この居心地のよさを紐解くうえで欠かせないのは、地元町会である清水西町会の存在だ。大井戸や湧水の定期的な掃除はコロナ禍以前には町会の長寿会(老人会)や町会役員が担ってきたが、現在は有志による掃除に切り替えている。なかでも中心的なのは、毎朝落ち葉を掃除する梶葉邦雄さん、穂苅正昭さん、町会長の山本英二さんである。町会にとってこの空間がいかに特別なのか、よくわかることがある。

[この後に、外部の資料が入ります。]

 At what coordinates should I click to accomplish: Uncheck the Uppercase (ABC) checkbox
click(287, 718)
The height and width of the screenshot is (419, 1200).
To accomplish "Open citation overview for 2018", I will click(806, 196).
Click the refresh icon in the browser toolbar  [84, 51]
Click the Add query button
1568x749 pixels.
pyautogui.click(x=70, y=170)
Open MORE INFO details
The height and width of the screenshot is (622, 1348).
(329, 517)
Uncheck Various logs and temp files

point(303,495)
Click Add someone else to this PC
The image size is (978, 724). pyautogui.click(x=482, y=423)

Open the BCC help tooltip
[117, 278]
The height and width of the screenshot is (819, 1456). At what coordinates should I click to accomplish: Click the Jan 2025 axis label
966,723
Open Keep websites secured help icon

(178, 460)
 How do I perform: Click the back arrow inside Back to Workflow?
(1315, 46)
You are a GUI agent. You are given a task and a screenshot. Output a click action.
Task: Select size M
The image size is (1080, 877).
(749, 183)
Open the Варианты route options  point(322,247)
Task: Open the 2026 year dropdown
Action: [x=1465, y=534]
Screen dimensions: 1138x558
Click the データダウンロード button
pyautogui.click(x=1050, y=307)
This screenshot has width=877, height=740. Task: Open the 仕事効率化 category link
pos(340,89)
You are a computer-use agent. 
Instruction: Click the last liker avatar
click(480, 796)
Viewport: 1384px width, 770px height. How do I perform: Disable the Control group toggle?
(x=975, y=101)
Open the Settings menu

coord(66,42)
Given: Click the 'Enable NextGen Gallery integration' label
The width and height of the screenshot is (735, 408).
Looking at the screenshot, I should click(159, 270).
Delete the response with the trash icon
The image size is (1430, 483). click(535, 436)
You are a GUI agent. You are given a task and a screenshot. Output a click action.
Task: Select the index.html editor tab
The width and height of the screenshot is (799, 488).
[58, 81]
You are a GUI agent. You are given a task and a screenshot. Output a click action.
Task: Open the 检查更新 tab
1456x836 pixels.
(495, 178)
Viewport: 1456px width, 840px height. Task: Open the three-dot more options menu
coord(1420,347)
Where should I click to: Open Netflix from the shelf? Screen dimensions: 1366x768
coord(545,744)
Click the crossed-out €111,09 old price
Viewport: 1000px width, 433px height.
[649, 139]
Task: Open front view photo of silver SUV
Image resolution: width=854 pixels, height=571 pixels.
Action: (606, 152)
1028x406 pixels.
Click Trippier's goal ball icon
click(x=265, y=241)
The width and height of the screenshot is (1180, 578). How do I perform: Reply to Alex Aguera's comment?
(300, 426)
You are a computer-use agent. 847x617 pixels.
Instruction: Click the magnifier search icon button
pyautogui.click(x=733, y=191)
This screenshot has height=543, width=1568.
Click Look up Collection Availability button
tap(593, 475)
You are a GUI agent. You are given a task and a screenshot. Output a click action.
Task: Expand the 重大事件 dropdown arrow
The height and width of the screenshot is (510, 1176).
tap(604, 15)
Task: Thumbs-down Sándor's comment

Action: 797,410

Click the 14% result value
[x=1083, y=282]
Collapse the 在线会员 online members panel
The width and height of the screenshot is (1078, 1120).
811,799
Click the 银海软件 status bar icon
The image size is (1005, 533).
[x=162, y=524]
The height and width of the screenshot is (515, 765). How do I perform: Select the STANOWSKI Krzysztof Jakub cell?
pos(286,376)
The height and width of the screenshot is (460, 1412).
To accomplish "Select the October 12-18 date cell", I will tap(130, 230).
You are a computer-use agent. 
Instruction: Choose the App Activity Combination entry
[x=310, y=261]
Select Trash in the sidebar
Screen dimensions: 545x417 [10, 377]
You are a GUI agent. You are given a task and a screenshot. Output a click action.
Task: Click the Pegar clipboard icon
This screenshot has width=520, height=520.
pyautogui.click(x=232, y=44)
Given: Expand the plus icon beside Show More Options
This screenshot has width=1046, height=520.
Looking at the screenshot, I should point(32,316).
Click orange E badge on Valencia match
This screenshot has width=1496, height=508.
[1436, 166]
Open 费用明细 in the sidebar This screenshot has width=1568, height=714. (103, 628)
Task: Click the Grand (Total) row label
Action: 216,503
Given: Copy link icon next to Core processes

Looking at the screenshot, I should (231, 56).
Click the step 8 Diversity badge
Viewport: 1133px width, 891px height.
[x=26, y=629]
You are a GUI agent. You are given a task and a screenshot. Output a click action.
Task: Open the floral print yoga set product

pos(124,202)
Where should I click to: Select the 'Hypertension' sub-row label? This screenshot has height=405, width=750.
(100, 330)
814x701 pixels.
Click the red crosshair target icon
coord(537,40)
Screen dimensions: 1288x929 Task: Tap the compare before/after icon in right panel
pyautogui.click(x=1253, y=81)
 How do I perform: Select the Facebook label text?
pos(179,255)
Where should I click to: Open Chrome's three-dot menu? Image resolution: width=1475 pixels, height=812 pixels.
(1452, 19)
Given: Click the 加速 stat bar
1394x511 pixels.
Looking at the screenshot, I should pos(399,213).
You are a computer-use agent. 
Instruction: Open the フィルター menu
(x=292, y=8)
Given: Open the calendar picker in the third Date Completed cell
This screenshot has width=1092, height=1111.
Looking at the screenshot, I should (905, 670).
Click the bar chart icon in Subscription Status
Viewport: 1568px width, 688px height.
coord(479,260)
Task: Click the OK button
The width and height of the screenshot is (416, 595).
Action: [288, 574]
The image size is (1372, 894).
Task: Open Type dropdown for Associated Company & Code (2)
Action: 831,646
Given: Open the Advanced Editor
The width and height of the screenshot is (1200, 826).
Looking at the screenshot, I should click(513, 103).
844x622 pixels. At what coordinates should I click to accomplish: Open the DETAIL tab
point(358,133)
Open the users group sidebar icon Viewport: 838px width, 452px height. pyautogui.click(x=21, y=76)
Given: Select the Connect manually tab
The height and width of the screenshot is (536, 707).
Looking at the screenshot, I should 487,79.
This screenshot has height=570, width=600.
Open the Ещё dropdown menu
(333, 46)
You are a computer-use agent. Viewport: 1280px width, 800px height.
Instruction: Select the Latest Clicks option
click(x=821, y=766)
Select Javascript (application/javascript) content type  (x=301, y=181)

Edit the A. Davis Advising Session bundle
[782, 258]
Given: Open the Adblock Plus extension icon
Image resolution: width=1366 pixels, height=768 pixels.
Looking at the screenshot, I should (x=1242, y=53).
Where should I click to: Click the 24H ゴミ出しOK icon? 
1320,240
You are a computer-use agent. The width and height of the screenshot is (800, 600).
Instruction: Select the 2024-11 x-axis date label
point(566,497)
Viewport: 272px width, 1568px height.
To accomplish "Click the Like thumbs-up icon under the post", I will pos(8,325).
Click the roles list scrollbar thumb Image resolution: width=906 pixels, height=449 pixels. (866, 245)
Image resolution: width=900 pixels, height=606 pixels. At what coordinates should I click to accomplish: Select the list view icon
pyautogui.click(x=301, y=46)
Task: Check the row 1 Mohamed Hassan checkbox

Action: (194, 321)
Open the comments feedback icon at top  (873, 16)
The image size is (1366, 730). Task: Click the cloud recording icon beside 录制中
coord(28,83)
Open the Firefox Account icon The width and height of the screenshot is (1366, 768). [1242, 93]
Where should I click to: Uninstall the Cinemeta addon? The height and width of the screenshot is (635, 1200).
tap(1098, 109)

驚くことにこの町会では、「区民だより(町会の広報紙)」を1962年(昭和37)より現在まで60年も欠かさず発行している。そして、区民だよりの発行を担ってきた文化部という下部組織が町会のなかに位置づけられており、文化展やコンサートなど実に多彩な活動を行なってきた。豆腐店を営んでいた山内竹子さんによると、公民館では日舞やカラオケなどサークル活動も盛んでそれはにぎやかであったという。だからなのだろうか、住民の皆さんの地域の歴史や文化に対する見識がきわめて高い印象をもつ。
区民だよりを参照すると、御神木である欅(けやき)があり、水神が祀られ、湧水があって、公民館が併設するこの空間一帯が地域のシンボル的な場所であり、人びとの精神的な拠り所でありつづけていることがよく理解できる。
1967年(昭和42)竣工の大井戸に架かる水神橋の度重なる改修、鳥居の改修から欅の剪定、毛虫の駆除に至るまで、絶えずこの空間に町会として働きかけが続けられているし、区民だよりを通じて住民に逐一報告されている。まるで、この空間が人びとにとっていかに大切なのかを訴えつづけているかのようである。
「槻井泉神社の湧水」の居心地のよさとは、このような町会による歴史的な働きかけの積み重ねのうえに形成されたものなのであろう。
「鯛萬の井戸」ではコロナ禍以前は、地元住民や観光客も交えた井戸端会議や子どもたちの水遊びでにぎわう水場であった。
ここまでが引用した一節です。